- Records for processing:
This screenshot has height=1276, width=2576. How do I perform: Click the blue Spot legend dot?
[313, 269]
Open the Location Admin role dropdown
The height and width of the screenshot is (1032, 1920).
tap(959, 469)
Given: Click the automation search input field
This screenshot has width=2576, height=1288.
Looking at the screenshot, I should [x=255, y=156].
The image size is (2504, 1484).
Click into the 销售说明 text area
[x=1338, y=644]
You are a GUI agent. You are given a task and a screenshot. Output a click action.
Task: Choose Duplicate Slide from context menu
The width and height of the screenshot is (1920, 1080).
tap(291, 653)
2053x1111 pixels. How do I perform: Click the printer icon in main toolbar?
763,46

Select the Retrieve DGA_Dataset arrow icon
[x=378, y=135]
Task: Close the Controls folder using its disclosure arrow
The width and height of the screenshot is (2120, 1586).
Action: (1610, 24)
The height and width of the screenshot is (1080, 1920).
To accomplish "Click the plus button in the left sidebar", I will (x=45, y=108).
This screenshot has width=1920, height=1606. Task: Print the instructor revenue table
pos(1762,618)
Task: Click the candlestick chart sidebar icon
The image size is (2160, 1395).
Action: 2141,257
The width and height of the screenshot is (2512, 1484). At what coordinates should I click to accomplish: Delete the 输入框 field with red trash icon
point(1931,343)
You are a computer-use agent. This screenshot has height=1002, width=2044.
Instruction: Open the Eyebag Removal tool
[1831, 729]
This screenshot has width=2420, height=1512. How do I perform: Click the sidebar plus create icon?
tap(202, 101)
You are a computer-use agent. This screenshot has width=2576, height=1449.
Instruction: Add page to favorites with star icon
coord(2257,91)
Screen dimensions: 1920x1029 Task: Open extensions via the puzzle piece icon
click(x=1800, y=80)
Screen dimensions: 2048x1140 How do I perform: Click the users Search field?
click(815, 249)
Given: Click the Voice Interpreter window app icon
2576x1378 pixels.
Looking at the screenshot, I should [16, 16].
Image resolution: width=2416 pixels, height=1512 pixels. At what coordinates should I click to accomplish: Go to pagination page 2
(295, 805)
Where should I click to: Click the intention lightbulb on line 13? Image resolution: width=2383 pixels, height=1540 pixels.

- Exercise prompt: Please give the data again in full, exactly as written.

- Answer box:
This screenshot has height=1276, width=2576. How do I perform: Click the blue Spot legend dot?
[313, 269]
Open the Location Admin role dropdown
The height and width of the screenshot is (1032, 1920).
tap(959, 469)
Given: Click the automation search input field
This screenshot has width=2576, height=1288.
Looking at the screenshot, I should [x=255, y=156].
The image size is (2504, 1484).
Click into the 销售说明 text area
[x=1338, y=644]
You are a GUI agent. You are given a task and a screenshot. Output a click action.
Task: Choose Duplicate Slide from context menu
The width and height of the screenshot is (1920, 1080).
tap(291, 653)
2053x1111 pixels. How do I perform: Click the printer icon in main toolbar?
763,46

Select the Retrieve DGA_Dataset arrow icon
[x=378, y=135]
Task: Close the Controls folder using its disclosure arrow
The width and height of the screenshot is (2120, 1586).
Action: (1610, 24)
The height and width of the screenshot is (1080, 1920).
To accomplish "Click the plus button in the left sidebar", I will (x=45, y=108).
This screenshot has width=1920, height=1606. Task: Print the instructor revenue table
pos(1762,618)
Task: Click the candlestick chart sidebar icon
The image size is (2160, 1395).
Action: 2141,257
The width and height of the screenshot is (2512, 1484). At what coordinates should I click to accomplish: Delete the 输入框 field with red trash icon
point(1931,343)
You are a computer-use agent. This screenshot has height=1002, width=2044.
Instruction: Open the Eyebag Removal tool
[1831, 729]
This screenshot has width=2420, height=1512. How do I perform: Click the sidebar plus create icon?
tap(202, 101)
You are a computer-use agent. This screenshot has width=2576, height=1449.
Instruction: Add page to favorites with star icon
coord(2257,91)
Screen dimensions: 1920x1029 Task: Open extensions via the puzzle piece icon
click(x=1800, y=80)
Screen dimensions: 2048x1140 How do I perform: Click the users Search field?
click(815, 249)
Given: Click the Voice Interpreter window app icon
2576x1378 pixels.
Looking at the screenshot, I should [16, 16].
Image resolution: width=2416 pixels, height=1512 pixels. At what coordinates should I click to accomplish: Go to pagination page 2
(295, 805)
Where should I click to: Click the intention lightbulb on line 13? Image resolution: width=2383 pixels, height=1540 pixels.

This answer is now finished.